Пока я с жаром произносил эту речь (разговор происходил на хорошо знакомом мне бальнибарбийском языке), мой собеседник поглядывал на меня с улыбкой, в которой сквозила жалость к простаку. Когда я кончил, он любезно заметил, что рад всякому предлогу удержать меня в стране, и попросил позволения перевести присутствующим мои слова. Я ответил, что буду признателен ему за это. Его рассказ привлек всеобщее внимание; затем начался оживленный разговор. К сожалению, я не понимал местного языка и не мог по выражению лиц догадаться, какое впечатление произвели мои рассуждения. Наконец мой собеседник вновь обратился ко мне. Он сказал, что мои и его друзья восхищены моими тонкими замечаниями по поводу великого счастья и преимуществ бессмертия. Однако им очень хочется знать, как бы поступил я сам, если бы волей судьбы я родился струльдбругом.
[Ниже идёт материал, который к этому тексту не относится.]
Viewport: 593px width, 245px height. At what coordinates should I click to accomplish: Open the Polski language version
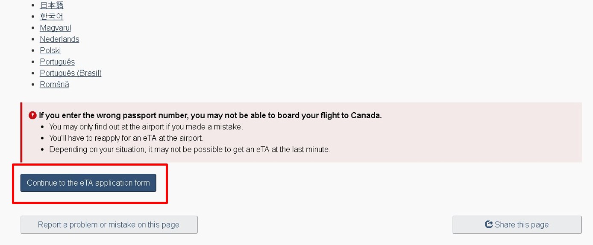pyautogui.click(x=50, y=50)
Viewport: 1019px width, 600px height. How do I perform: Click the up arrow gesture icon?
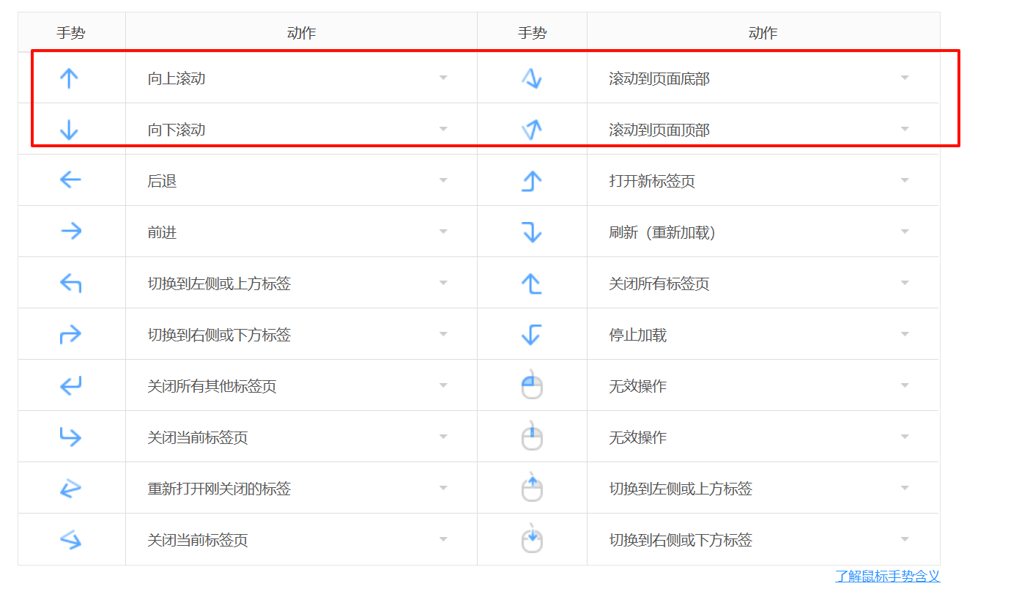point(69,78)
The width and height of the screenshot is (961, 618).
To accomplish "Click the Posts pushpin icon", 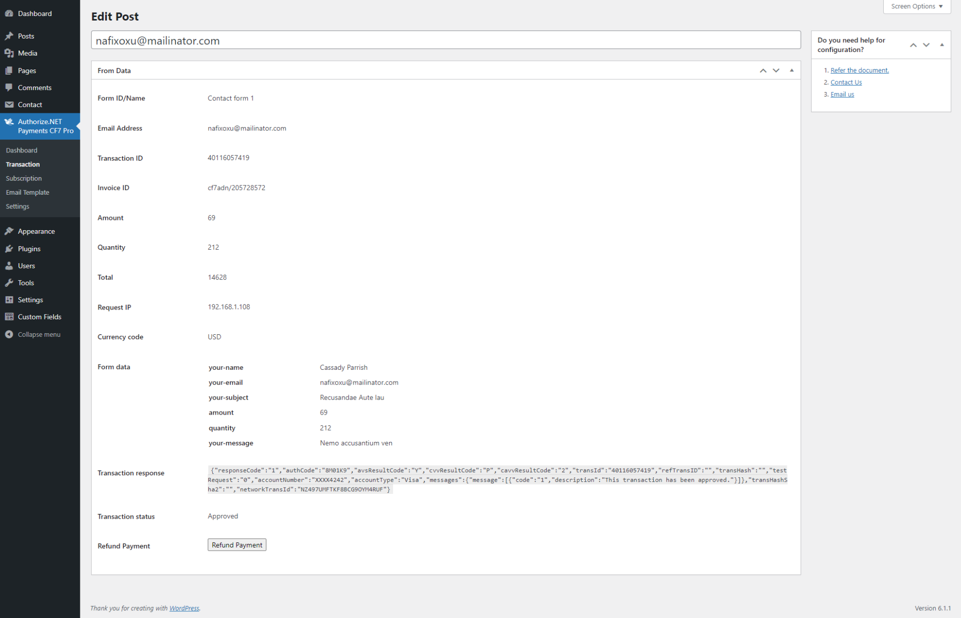I will [9, 36].
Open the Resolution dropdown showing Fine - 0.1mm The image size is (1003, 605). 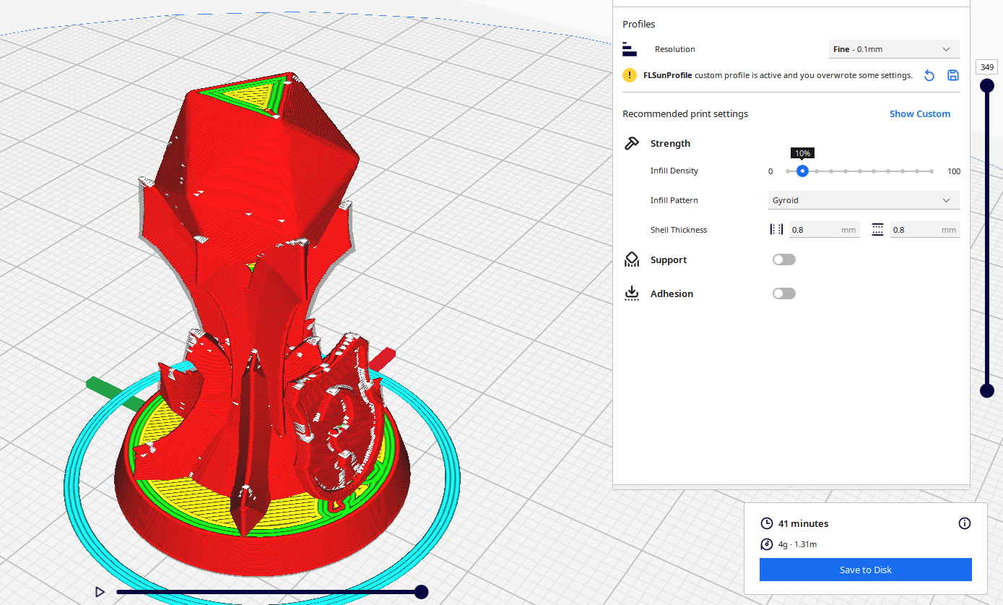(894, 48)
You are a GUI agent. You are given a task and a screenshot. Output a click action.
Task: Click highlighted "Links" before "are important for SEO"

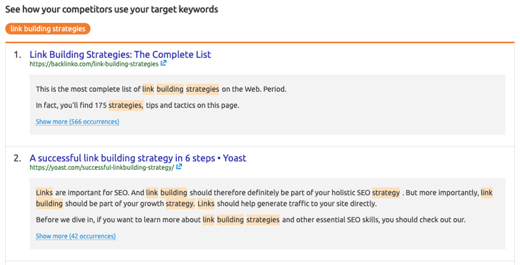[x=44, y=193]
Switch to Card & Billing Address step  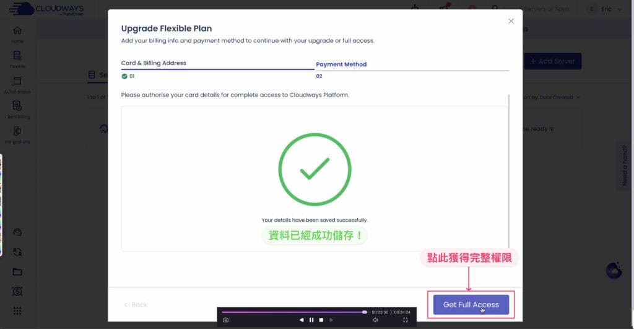(x=154, y=63)
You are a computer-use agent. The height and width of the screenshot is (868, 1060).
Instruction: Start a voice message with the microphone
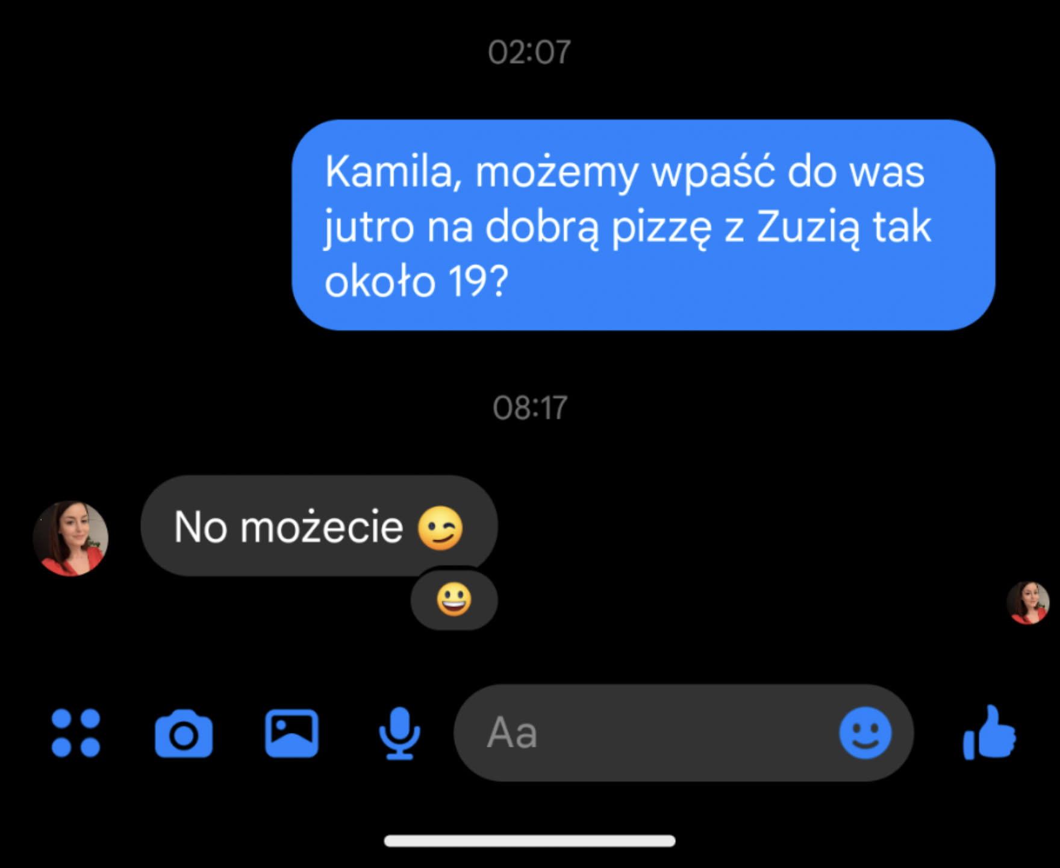[399, 733]
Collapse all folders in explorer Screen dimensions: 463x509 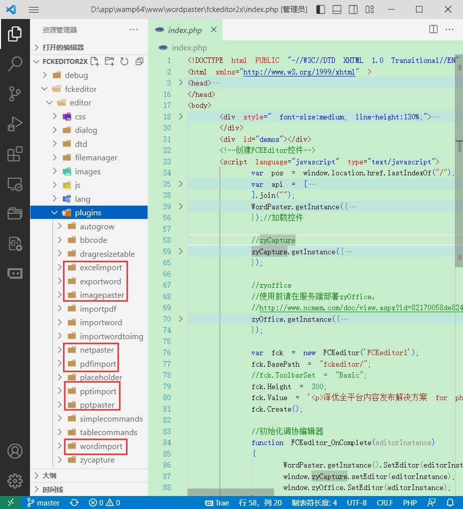(x=139, y=61)
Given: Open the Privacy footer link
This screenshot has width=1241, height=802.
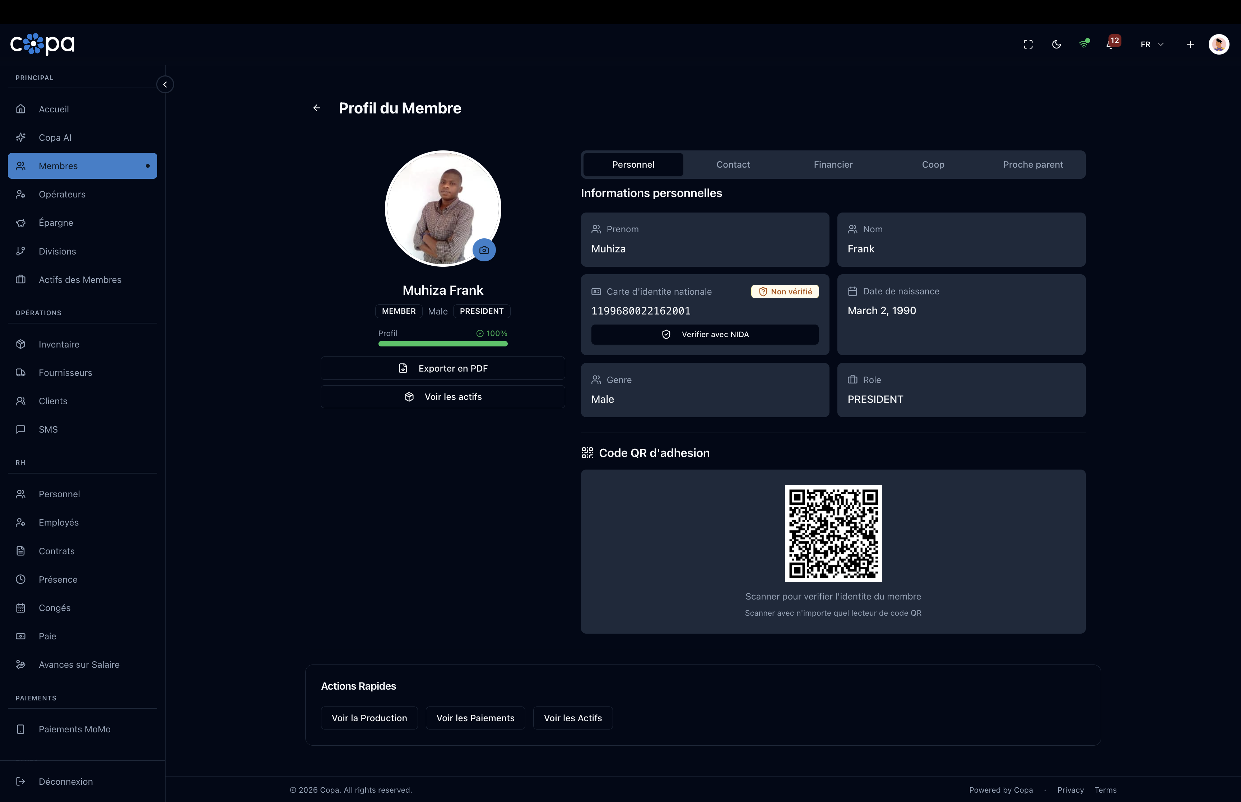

Я отвечал, что мне очень легко удовлетворить их любопытство. Я нередко мечтал о бессмертии и подолгу раздумывал, как бы я распорядился собой, если бы знал наверное, что буду жить вечно.
Итак, убедившись, что мне суждено бессмертие, я первым делом постарался бы разбогатеть. При некоторой бережливости и умеренности я с полным основанием мог бы рассчитывать лет через двести стать первым богачом в королевстве. Одновременно с ранней юности я принялся бы за изучение наук и искусств и в конце концов затмил бы всех своей ученостью. Наконец, я вел бы тщательную летопись всех выдающихся общественных событий. Я бы аккуратно заносил в свои записки все изменения в обычаях, в языке, в покрое одежды, в пище и в развлечениях. Благодаря своим знаниям и наблюдениям я стал бы постепенно истинным мудрецом, источником всяких знаний для своего народа.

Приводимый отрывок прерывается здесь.